## Provided records:
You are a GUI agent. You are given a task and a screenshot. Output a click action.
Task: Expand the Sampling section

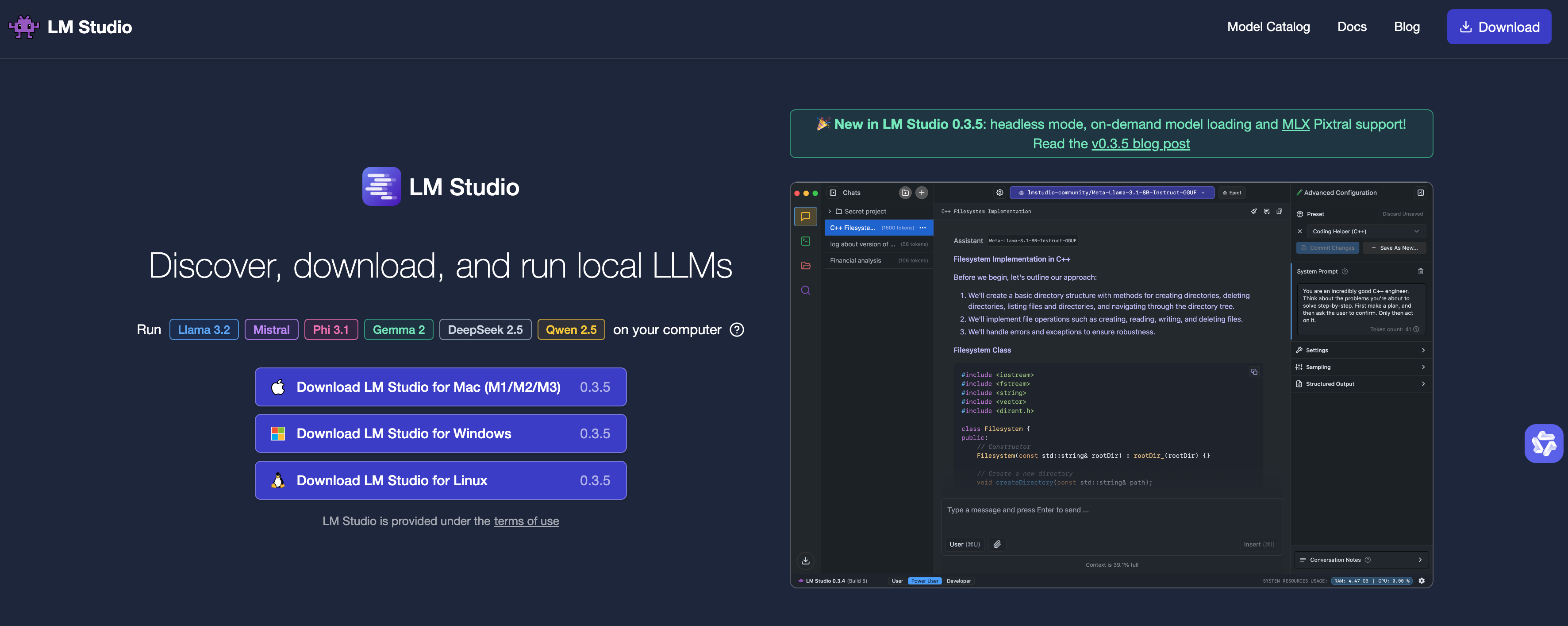coord(1361,367)
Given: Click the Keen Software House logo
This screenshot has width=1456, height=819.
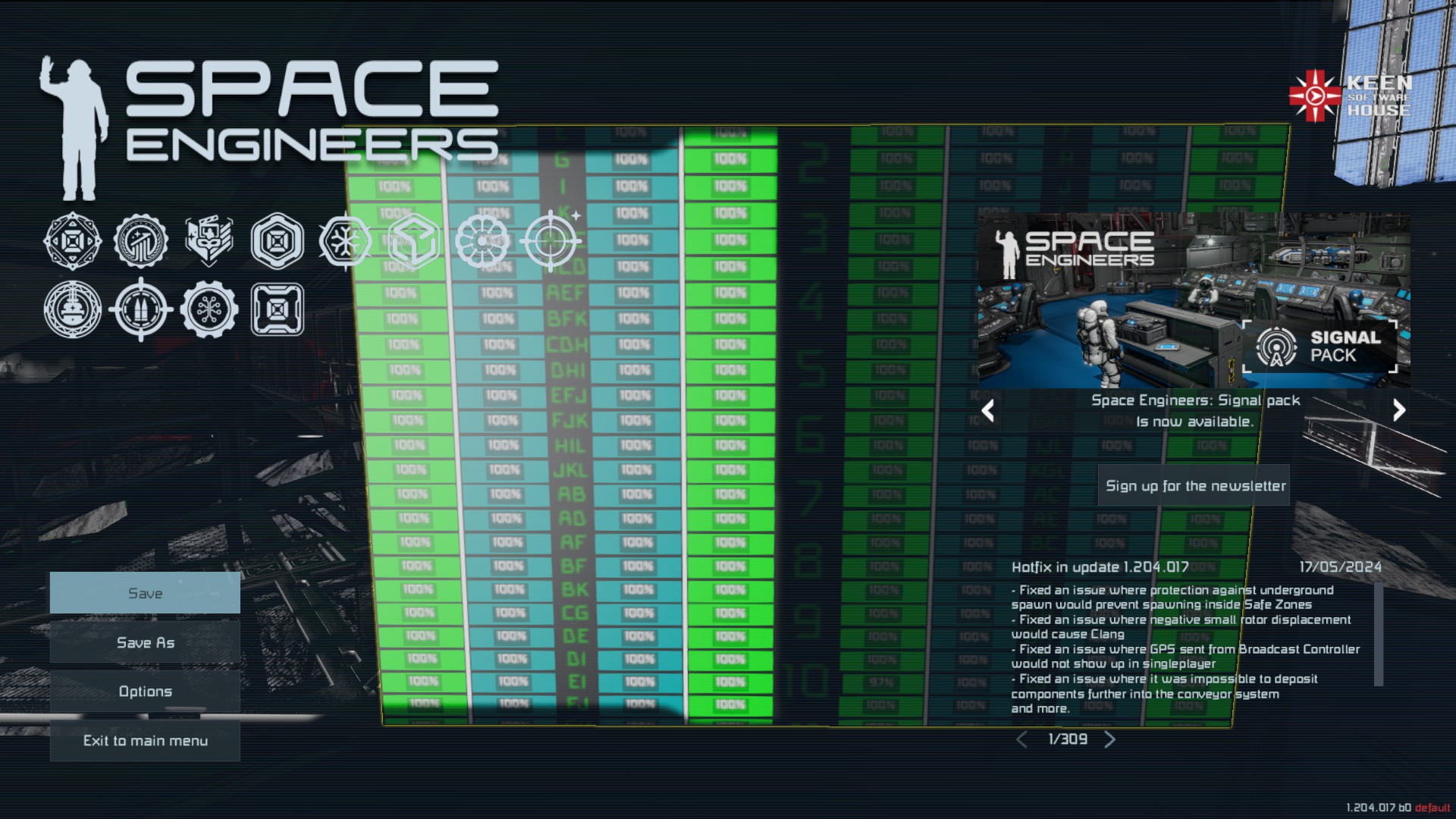Looking at the screenshot, I should pyautogui.click(x=1351, y=96).
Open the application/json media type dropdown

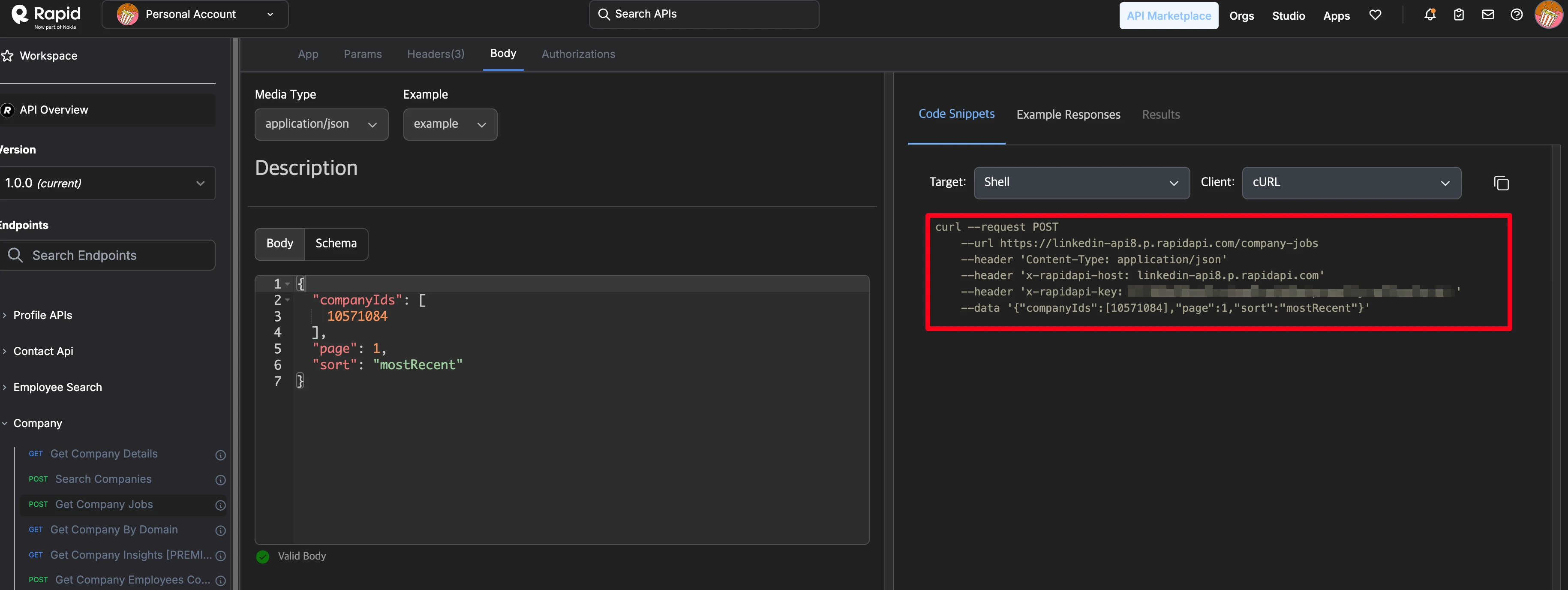(x=321, y=124)
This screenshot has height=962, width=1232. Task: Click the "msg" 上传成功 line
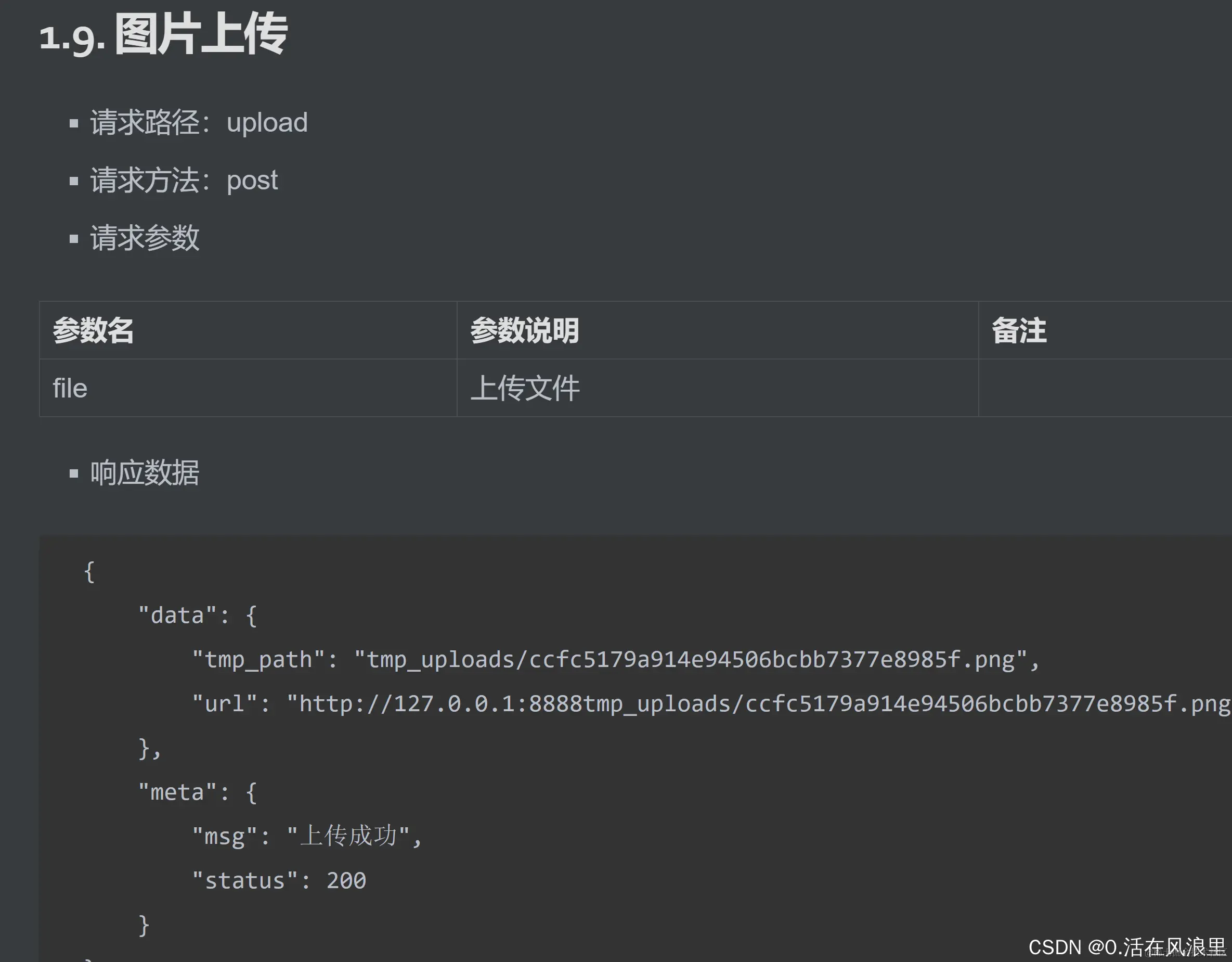(x=306, y=837)
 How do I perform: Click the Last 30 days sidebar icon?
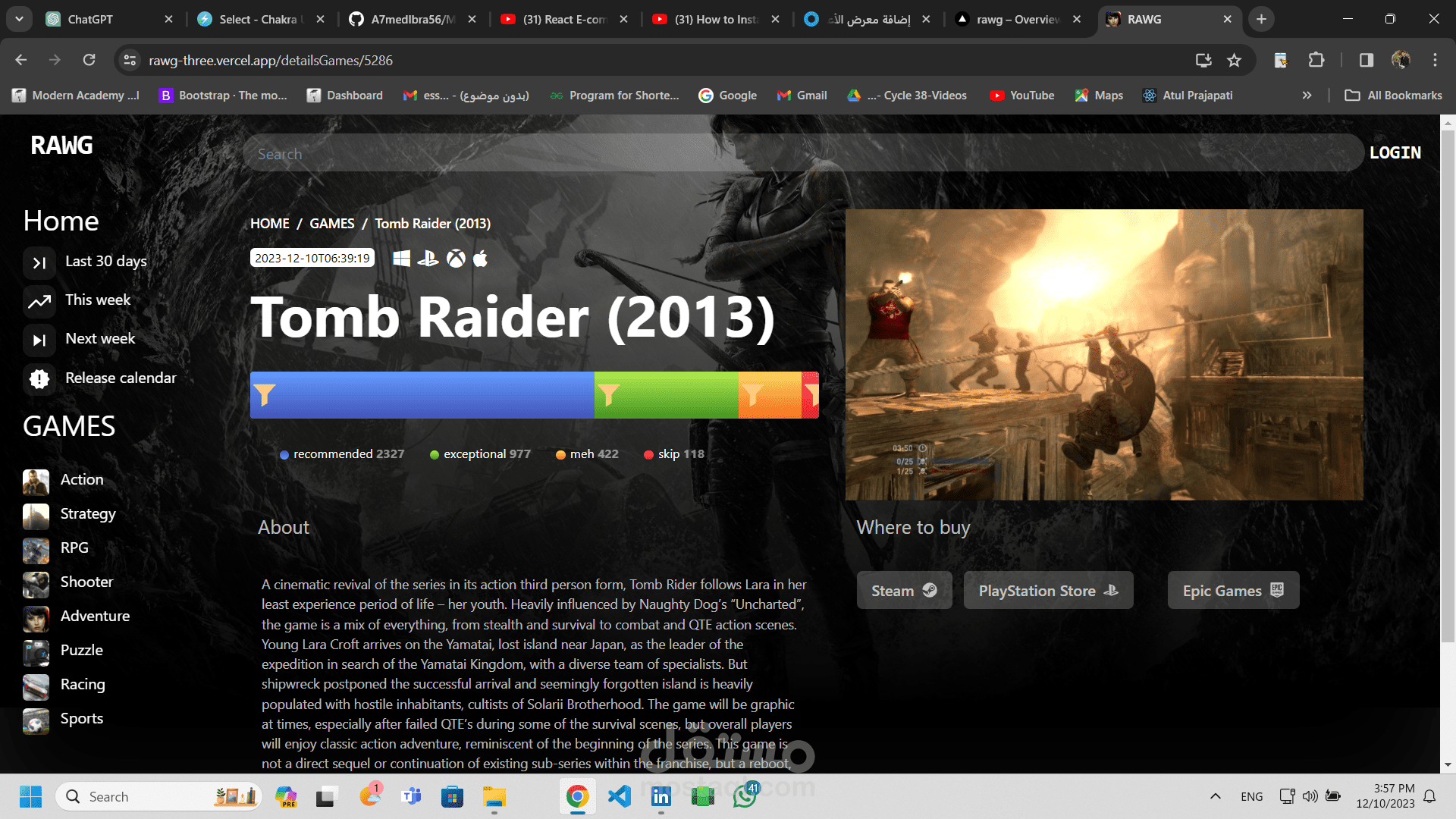[x=39, y=262]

## What to produce:
Each line from the one containing "This screenshot has height=962, width=1232." through the final line of the data must be reproduced exactly, both ends included, with no pictures in the copy.

## Answer:
This screenshot has height=962, width=1232. Task: Click the "msg" 上传成功 line
(x=306, y=837)
 How do I perform: Click the Last 30 days sidebar icon?
[x=39, y=262]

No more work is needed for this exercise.